REQUIREMENT
Search the data below for "resolution" and report how many lines contain it, with no other text.

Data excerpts
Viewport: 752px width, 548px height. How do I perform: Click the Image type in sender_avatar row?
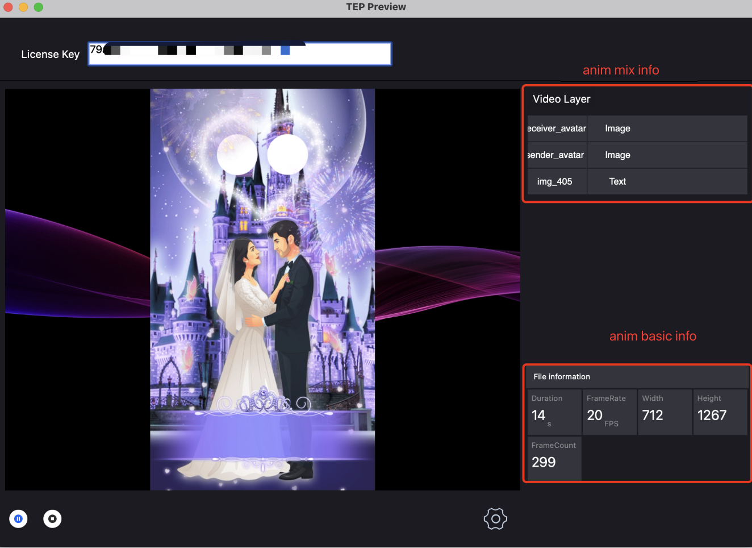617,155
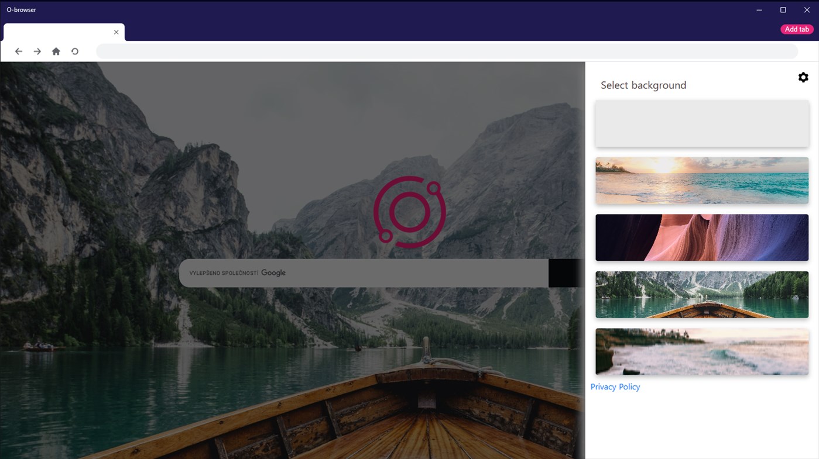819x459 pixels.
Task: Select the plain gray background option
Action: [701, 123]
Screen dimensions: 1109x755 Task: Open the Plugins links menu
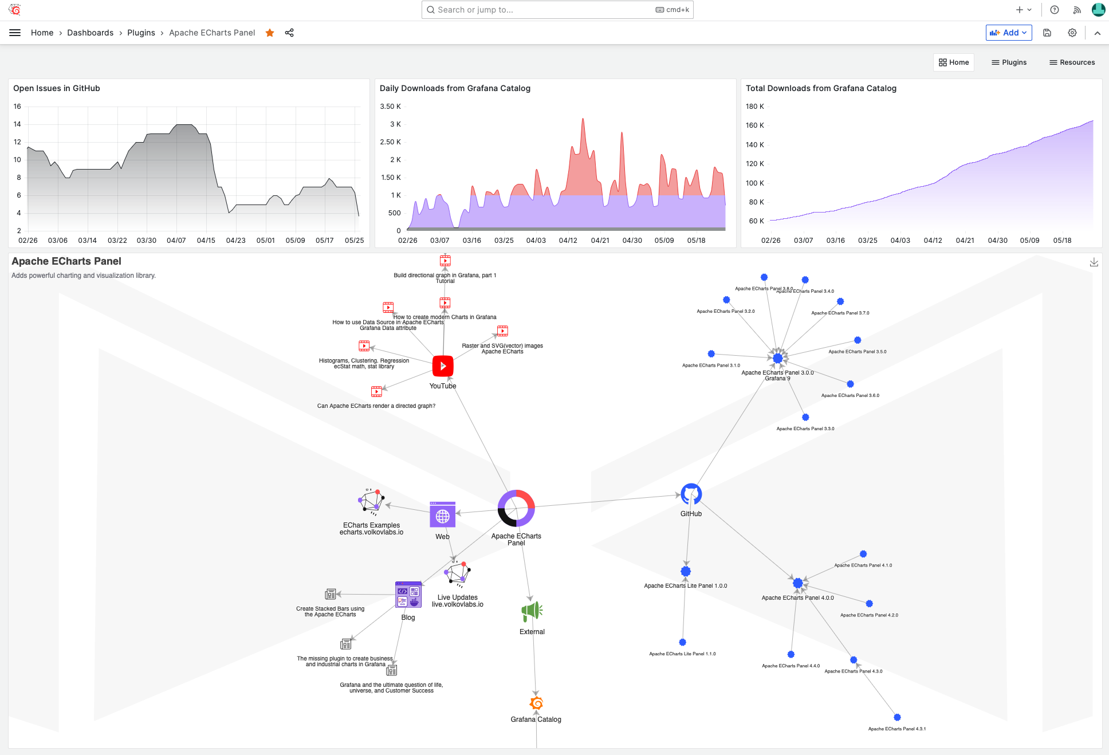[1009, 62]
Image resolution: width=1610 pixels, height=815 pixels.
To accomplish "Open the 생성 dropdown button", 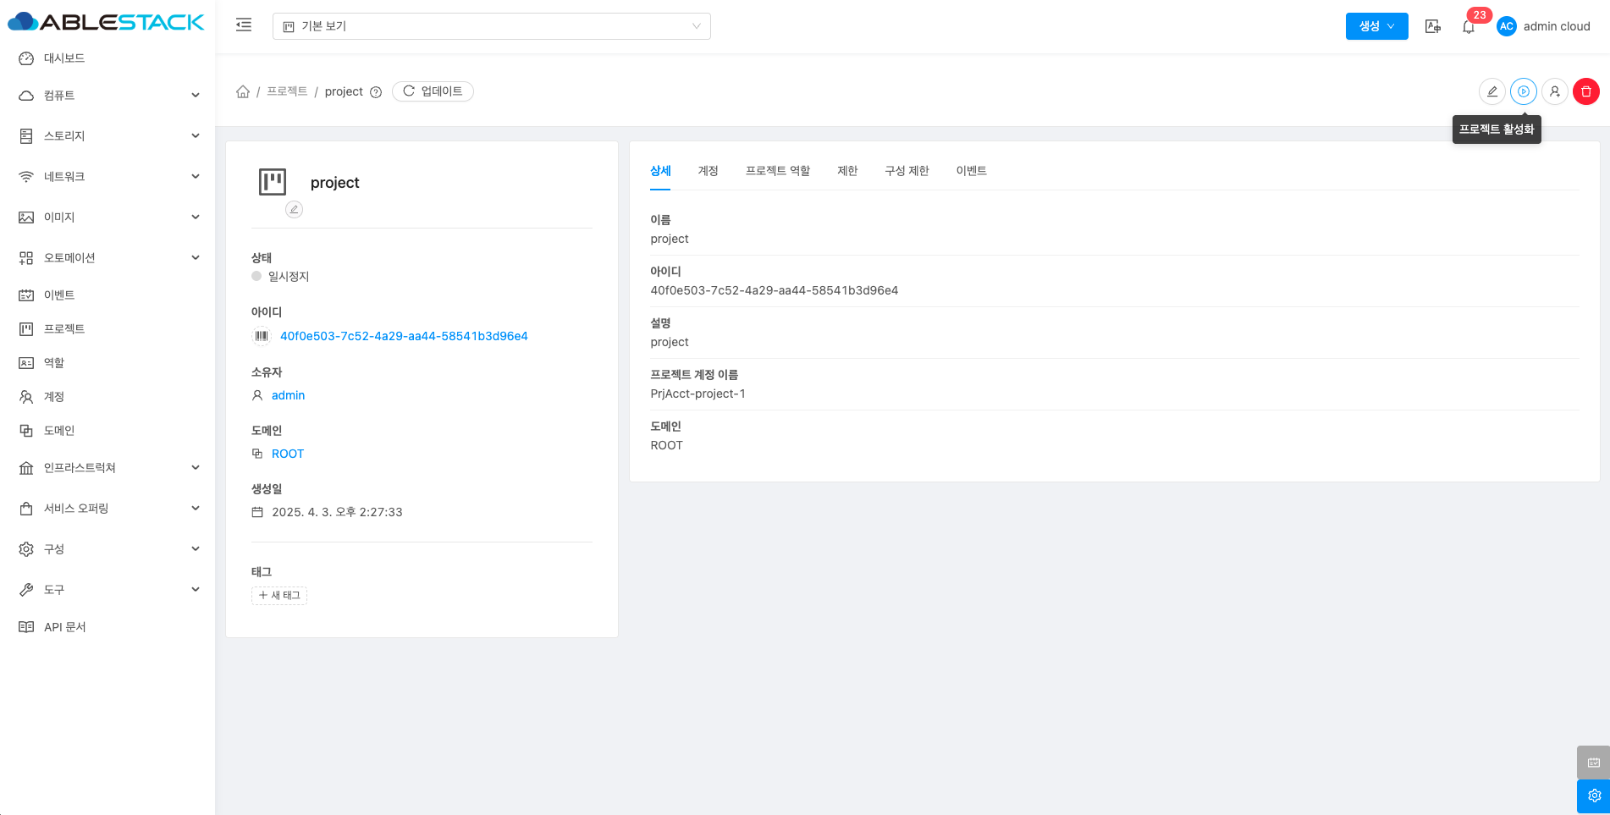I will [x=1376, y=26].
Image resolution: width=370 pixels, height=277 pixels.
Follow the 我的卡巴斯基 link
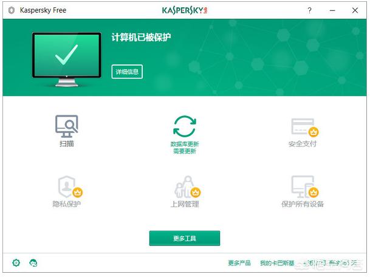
* * *
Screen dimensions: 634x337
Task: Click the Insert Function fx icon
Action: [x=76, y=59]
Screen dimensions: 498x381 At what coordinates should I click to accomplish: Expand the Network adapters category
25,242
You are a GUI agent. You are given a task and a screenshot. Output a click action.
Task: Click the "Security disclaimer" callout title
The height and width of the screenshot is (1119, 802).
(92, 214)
--
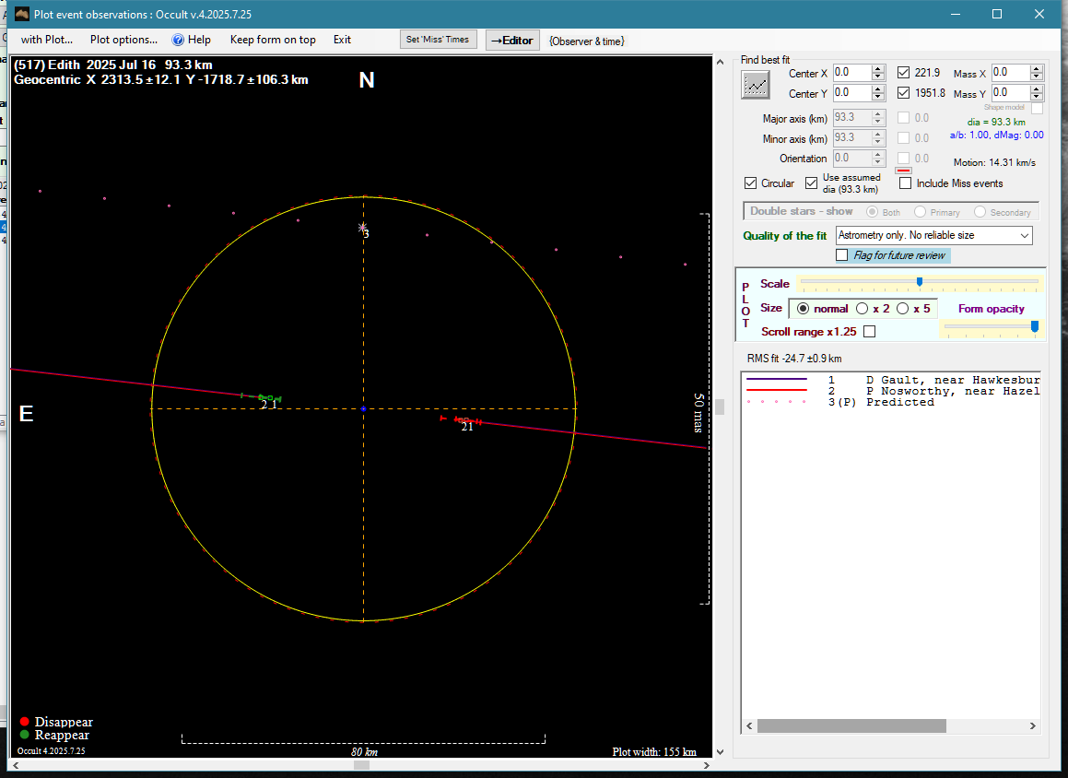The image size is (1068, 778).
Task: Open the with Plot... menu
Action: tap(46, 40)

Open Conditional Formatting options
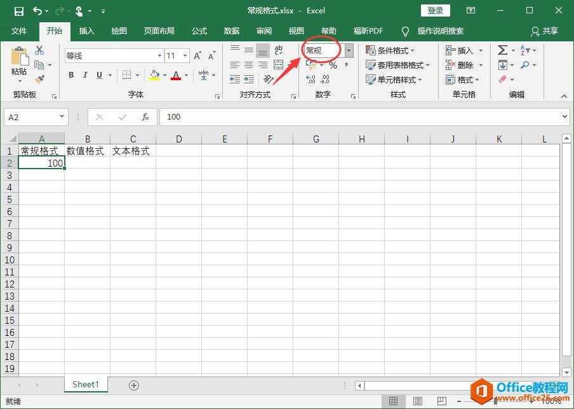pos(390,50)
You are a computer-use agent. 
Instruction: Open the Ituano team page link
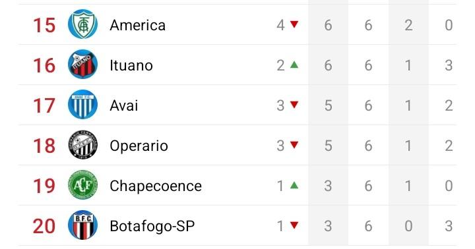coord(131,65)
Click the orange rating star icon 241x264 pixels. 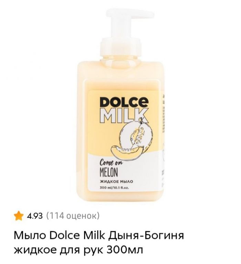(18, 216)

OUTPUT OF THE TASK
2